Adventures in laundry.

laundry-webI do a shit load of laundry.  And, like pot roast and aprons, it feels like the particular province of a stay-at-home mother.  Can there be anything more archetypically domestic than folding laundry?  Maybe ironing, which I don’t do often.  Although I sometimes feel like I brought this on myself when I decided to throw in the Ally McBeal pumps, I know that I would still be doing a shit load of laundry if I were lawyering downtown.  No doubt.  With three messy chitlins, mucha dirty ropa is to be expected.  Bibs have never been my thing (I’m all about avoiding the tiniest extra step, even when I know it would be prudent to just do it - a stitch in time saves nine is my anti-motto) and now that I’ve discovered spray-on Oxyclean, I don’t even bother to remove a white t-shirt about to take on a red popsicle. 

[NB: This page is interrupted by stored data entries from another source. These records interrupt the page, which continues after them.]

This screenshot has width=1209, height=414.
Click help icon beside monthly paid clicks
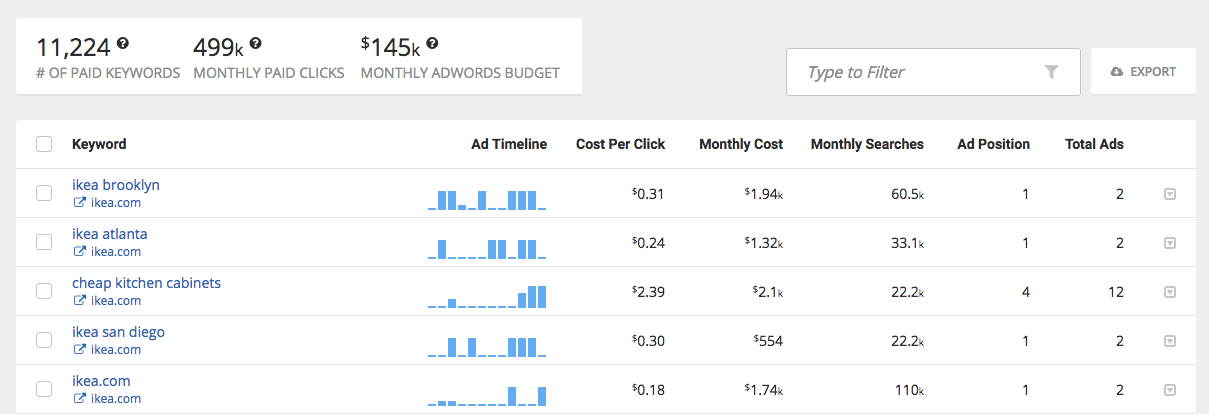pos(256,43)
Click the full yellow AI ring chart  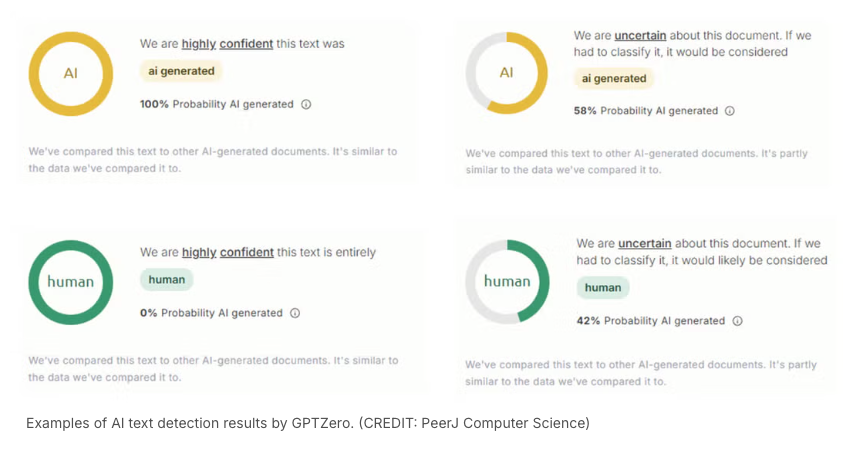(71, 74)
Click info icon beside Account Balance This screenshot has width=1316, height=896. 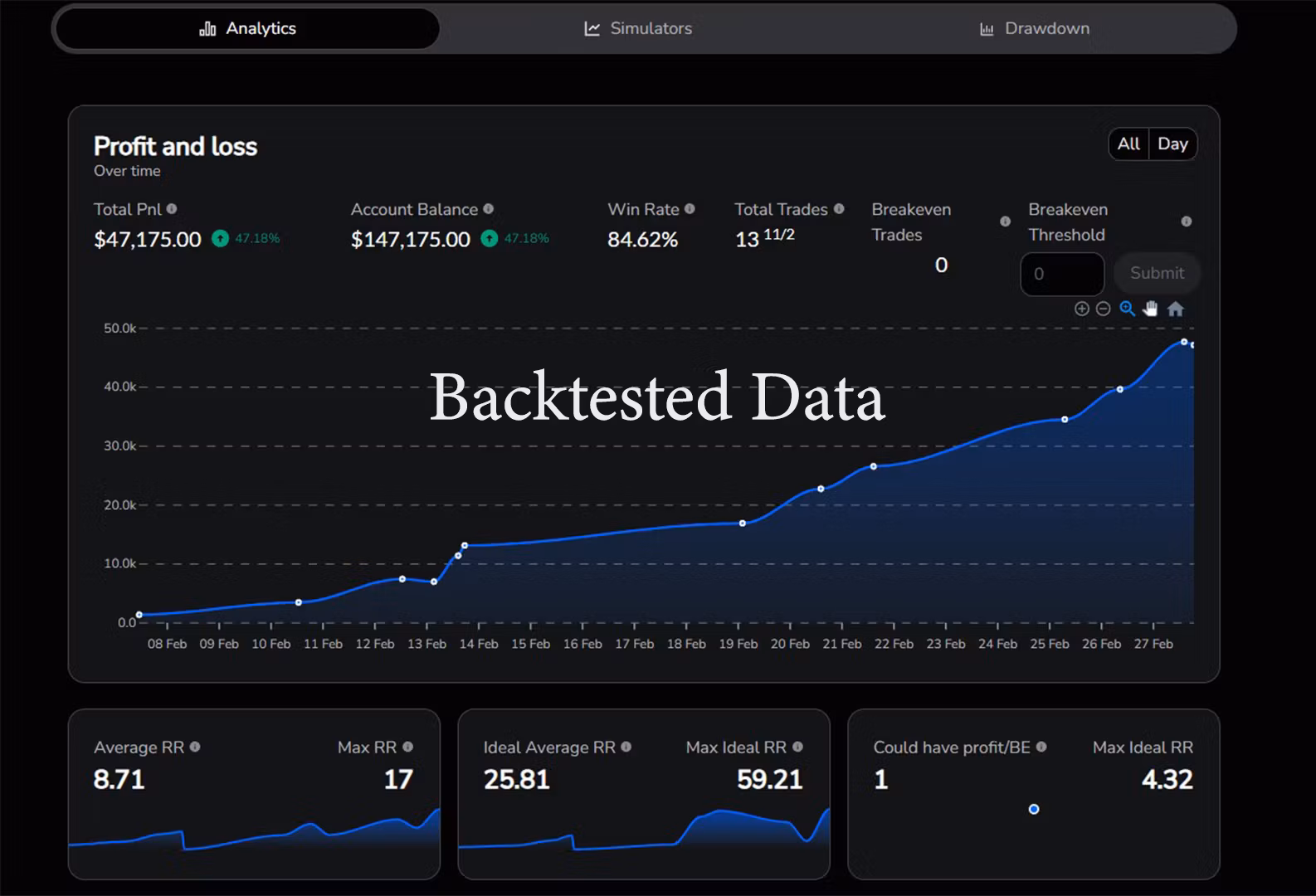488,209
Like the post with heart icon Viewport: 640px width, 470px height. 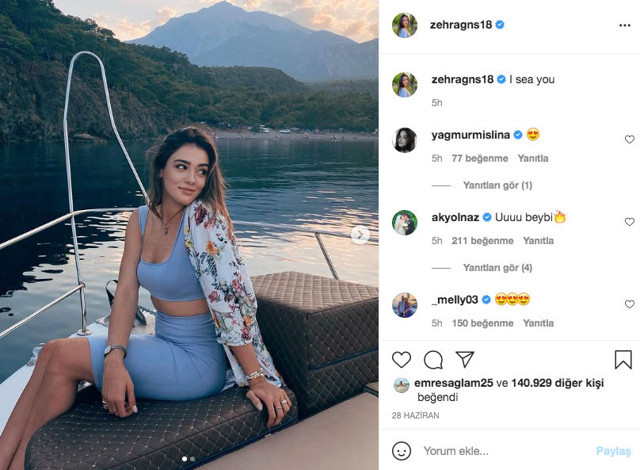401,359
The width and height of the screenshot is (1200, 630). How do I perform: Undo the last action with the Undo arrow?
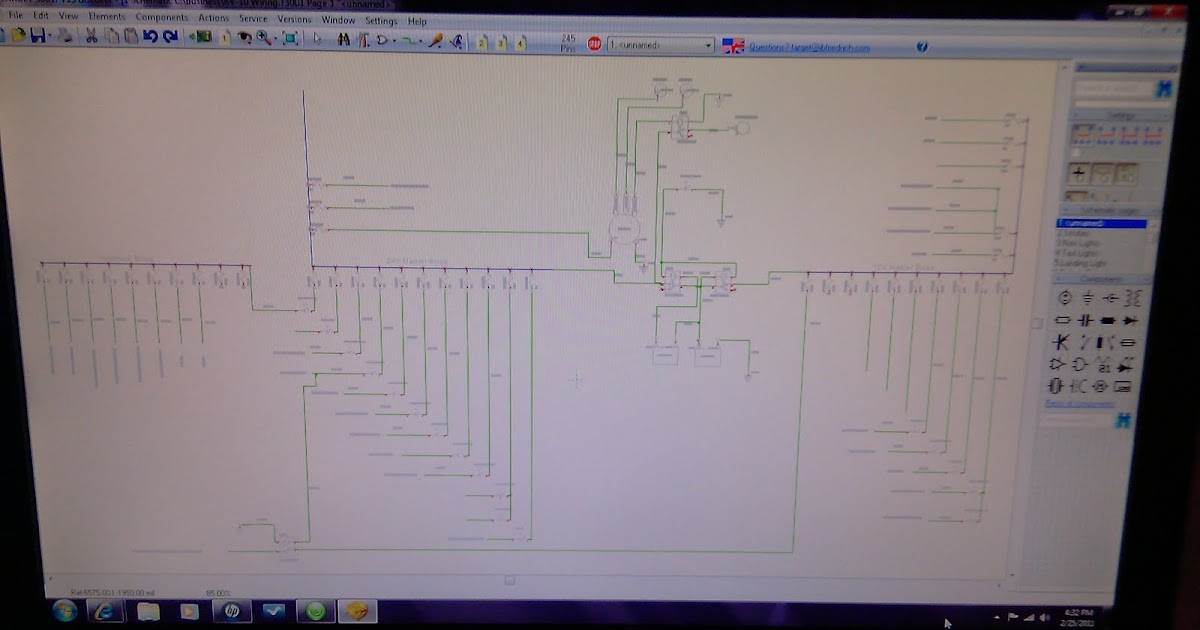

I have learned this:  you can’t keep clothes clean, but you canget them clean – so peace out and relax.

Our house has a laundry chute, which in addition to being so cute and clever and hearkening back to a more innocent time, is a really really convenient way to clean up the house.  Down the chute, deal with it later.  Three sets of pajamas on the ground (because how, how, how can you be expected to put your pajamas under your pillow and then remember they are there the next night?)  Two down the chute, one under the pillow.  Less than fresh smelling Spiderman undies? Down the chute.  White towel smeared with either chocolate or poo, not worth the sniff to determine which?  Oxyclean and down the chute.  Supergirl’s been dabbing her bleeding mosquito-bite scabs with the dishcloth again?  Ditto.

For all the dirty laundry produced by my kids, Doctor Dash does them a dastardly dirty dog double dutch donkey kong double.  He is the king of wearing a shirt for a couple hours and throwing it down the chute.  Yes, he exercises a lot and yes, I understand he can’t be expected to wear that stuff again, but can’t he take a page from the French and go with a bit of his natural essence and wear the same t-shirt two days in a row?  Or at least all day long?  And his black Pearl Izumi socks . . . oh, God help me!  They look like black cow tongues – and he leaves a pair on the floor by the bed every, every, every day.  For some reason, Doctor Dash needs to get into bed with socked feet, but cannot sleep with socked feet, and cannot be bothered to resock his feet in the morning with those pathetic worms strewn on the floor.  So if he’s home, I passive-aggressively kick them out of the bedroom onto the landing and if he’s not home I pick them up, sometimes cursing his existence, sometimes reminding myself that if anything ever happened to him, I would be so sad to have wasted energy being angered by a motion that takes two seconds, but then that brings me back to cursing him because it would take him two seconds to pick them up too.  And they’re his socks.

So every once in a while, when I go to the basement, I am horrified at the size of the heaving, moldering mountain that has accumulated.  It seems to fester and grumble – like a volcano.  My devil may care, down the chute, deal with it later philosophy can really come back to bite me in the ass.  

And then there’s the laundry fauna to contend with.  Sometimes, as I crouch and sort darks and tie dyes from everything else, one of those crazy hairy urban centipede things will scuttle out of the pile at breakneck speeds sending me into a convulsive whole body shiver.  Apparently these house centipedes are totally harmless and are actually beneficial – they are insectavors . . .  although that line of thinking is kind of like Amy Sedaris reintroducing mice to her NY city apartment when she realized that the mice had been eating the cockroaches.  

But the worst of all my laundry travails happened when we were living in a rental house in Ann Arbor a couple years ago.  I was throwing everything into the dryer and there was one little toddler sock left in the bottom of the washing machine, so I reached in and grabbed it. But it wasn’t a toddler sock at all.  No, it was a limp, wet, drowned, but very clean mouse.  I nearly had a heart attack and after screaming my head off and running away, and shuddering and shivering and screaming some more, I decided to leave the whole debacle for Doctor Dash to deal with.  For the rest of the day, I was plagued by the notion of all those clothes soaking and spinning in . . . . mouse juice.